## What the task asks
Your answer should be the lines below from the one holding "Корпуса и общежития (149, 2219)" through the one holding "2017–2018 (417, 1769)", copied exactly and with nothing else.

## Material for the task

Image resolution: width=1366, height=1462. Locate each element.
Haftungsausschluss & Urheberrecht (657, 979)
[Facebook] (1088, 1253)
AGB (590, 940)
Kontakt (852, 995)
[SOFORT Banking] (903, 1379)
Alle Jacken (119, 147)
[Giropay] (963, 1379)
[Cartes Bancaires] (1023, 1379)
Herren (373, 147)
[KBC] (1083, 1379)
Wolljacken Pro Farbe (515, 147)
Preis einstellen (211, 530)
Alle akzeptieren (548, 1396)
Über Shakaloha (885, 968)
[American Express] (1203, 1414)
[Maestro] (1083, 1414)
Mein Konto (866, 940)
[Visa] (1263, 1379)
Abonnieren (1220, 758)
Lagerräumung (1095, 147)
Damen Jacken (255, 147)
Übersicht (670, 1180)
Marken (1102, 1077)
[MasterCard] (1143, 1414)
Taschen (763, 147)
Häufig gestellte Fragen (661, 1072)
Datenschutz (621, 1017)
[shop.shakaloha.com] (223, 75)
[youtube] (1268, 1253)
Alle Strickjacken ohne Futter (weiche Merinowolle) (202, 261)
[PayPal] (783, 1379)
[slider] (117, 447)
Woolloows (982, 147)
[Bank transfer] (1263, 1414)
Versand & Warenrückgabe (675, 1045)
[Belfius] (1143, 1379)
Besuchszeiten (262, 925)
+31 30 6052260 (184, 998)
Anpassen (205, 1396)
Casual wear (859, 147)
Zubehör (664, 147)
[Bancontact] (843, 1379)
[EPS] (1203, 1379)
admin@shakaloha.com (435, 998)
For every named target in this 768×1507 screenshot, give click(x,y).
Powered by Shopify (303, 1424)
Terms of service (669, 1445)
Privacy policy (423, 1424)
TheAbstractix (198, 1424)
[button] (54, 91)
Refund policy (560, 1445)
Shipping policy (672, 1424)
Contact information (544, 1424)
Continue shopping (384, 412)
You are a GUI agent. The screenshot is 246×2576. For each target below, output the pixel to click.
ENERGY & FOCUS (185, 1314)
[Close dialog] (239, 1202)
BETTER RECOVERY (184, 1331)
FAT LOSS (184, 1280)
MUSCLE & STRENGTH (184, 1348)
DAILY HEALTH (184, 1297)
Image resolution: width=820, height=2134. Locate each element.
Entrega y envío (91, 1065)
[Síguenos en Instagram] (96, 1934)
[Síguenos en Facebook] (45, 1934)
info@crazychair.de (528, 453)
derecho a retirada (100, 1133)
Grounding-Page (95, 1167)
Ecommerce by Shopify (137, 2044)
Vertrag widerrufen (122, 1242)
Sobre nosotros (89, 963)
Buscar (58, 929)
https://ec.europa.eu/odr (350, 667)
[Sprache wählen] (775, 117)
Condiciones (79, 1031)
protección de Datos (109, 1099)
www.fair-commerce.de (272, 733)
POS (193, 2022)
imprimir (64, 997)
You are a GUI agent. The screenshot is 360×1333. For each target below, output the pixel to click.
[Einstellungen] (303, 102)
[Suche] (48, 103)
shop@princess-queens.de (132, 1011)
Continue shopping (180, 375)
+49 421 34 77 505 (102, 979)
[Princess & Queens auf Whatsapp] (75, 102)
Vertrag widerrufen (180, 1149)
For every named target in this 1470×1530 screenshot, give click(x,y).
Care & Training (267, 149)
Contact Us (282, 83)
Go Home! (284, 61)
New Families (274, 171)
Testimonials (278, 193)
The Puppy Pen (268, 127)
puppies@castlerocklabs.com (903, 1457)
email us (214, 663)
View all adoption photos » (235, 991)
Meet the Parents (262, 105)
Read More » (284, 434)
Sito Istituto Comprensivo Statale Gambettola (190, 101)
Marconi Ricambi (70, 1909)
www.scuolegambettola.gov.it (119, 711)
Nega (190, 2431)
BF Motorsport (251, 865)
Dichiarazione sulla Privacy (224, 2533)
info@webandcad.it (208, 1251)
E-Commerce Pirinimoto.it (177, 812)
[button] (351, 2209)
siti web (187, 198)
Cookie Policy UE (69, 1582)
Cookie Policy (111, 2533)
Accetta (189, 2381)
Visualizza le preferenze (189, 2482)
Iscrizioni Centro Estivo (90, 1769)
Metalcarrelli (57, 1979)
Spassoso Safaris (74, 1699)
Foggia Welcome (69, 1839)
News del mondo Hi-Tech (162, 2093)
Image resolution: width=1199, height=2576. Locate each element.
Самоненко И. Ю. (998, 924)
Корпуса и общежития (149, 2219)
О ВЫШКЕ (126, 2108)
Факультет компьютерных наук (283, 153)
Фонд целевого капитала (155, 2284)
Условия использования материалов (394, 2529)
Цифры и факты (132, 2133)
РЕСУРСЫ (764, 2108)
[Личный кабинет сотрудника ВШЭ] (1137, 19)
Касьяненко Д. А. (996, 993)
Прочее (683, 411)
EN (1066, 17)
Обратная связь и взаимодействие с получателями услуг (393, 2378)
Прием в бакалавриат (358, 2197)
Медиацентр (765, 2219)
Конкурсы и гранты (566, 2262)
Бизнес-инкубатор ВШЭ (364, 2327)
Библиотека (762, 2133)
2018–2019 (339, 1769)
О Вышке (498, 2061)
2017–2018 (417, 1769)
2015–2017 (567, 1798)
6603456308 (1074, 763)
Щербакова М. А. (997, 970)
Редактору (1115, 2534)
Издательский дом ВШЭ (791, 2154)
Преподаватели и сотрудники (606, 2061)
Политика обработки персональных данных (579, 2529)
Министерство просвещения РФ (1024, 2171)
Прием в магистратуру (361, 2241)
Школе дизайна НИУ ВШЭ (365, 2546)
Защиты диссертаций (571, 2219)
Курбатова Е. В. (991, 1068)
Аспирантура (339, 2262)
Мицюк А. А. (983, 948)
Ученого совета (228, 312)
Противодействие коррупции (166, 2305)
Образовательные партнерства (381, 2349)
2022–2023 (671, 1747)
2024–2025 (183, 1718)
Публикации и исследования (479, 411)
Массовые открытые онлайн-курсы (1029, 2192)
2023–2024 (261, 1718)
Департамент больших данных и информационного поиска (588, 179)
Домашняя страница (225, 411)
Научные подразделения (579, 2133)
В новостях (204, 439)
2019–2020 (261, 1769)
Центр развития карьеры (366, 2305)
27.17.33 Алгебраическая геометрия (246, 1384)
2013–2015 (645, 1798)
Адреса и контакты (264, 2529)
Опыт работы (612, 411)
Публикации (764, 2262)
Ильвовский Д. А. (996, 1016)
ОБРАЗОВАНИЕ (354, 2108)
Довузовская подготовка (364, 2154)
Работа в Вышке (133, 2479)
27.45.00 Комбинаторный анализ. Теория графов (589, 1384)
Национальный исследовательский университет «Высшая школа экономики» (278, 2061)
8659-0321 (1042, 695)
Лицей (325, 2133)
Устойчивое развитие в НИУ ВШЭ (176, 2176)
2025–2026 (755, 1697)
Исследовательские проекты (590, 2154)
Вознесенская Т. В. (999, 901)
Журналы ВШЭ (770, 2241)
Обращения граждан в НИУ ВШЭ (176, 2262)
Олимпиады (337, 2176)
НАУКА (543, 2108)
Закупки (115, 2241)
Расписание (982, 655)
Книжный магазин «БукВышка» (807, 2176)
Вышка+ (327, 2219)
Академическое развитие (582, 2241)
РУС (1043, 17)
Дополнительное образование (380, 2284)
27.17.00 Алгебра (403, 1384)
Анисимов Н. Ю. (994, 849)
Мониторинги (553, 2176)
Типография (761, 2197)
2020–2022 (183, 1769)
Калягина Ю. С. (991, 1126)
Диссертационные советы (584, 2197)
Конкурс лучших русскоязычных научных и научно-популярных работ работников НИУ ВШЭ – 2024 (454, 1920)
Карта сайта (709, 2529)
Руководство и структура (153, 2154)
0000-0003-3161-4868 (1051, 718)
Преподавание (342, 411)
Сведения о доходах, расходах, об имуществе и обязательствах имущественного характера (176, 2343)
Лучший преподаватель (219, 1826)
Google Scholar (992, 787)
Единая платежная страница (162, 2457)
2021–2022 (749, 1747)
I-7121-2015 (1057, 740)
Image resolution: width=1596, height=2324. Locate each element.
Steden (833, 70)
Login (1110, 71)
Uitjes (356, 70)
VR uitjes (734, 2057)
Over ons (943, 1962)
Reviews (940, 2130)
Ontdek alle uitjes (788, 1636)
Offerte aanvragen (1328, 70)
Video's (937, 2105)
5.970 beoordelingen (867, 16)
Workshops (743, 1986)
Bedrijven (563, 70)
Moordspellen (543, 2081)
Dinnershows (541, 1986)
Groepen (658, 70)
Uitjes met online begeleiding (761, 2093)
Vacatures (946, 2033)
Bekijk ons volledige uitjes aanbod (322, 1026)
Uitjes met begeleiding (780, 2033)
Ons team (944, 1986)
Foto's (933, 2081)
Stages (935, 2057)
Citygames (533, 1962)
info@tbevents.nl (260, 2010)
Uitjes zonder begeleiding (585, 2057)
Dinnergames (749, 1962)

## Response to the exercise
Корпуса и общежития (149, 2219)
О ВЫШКЕ (126, 2108)
Факультет компьютерных наук (283, 153)
Фонд целевого капитала (155, 2284)
Условия использования материалов (394, 2529)
Цифры и факты (132, 2133)
РЕСУРСЫ (764, 2108)
[Личный кабинет сотрудника ВШЭ] (1137, 19)
Касьяненко Д. А. (996, 993)
Прочее (683, 411)
EN (1066, 17)
Обратная связь и взаимодействие с получателями услуг (393, 2378)
Прием в бакалавриат (358, 2197)
Медиацентр (765, 2219)
Конкурсы и гранты (566, 2262)
Бизнес-инкубатор ВШЭ (364, 2327)
Библиотека (762, 2133)
2018–2019 (339, 1769)
О Вышке (498, 2061)
2017–2018 (417, 1769)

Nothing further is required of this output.